Q: What is BEAD funding and how is the administration using it?
A: BEAD (Broadband Equity Access and Deployment) is a Biden-era program allocating billions for internet infrastructure. Trump's order threatens to withhold these congressionally appropriated funds from states with "onerous" AI laws. Critics call this extortion, using federal money as leverage to force state policy changes.
Q: What are the "4 Cs" carve-outs in the final order?
A: After Republican pushback, Sacks added language saying the order wouldn't override state authority on child safety, communities (data center regulation), creators (copyright protection), and censorship. These carve-outs calmed critics like Mike Davis and Steve Bannon, though legal experts question whether they have actual binding force.
Q: What did Nvidia get the same week as this order?
A: Trump approved Nvidia's export of H200 chips to China, with the U.S. receiving 25% of sales. The decision bypassed normal interagency review for export controls. Commerce Secretary Lutnick described it as a direct deal between Huang and Trump.
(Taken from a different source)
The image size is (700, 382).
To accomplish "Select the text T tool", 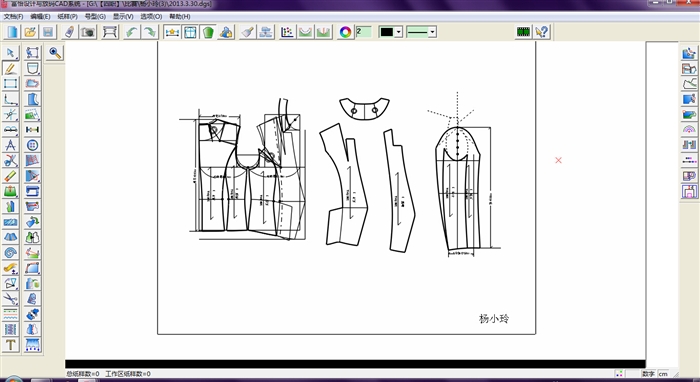I will [11, 345].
National security officials had spent years building restrictions specifically to prevent this hardware reaching China.
Q: Why did some Republicans oppose this order?
A: States' rights conservatives saw it as federal overreach benefiting Silicon Valley. DeSantis, Bannon, and Marjorie Taylor Greene publicly criticized the draft. One insider told the Washington Post it felt like "millions of votes across the country just got traded for thousands of [venture capitalist] and tech rich votes." The populist wing views it as Trump siding with coastal elites over his base.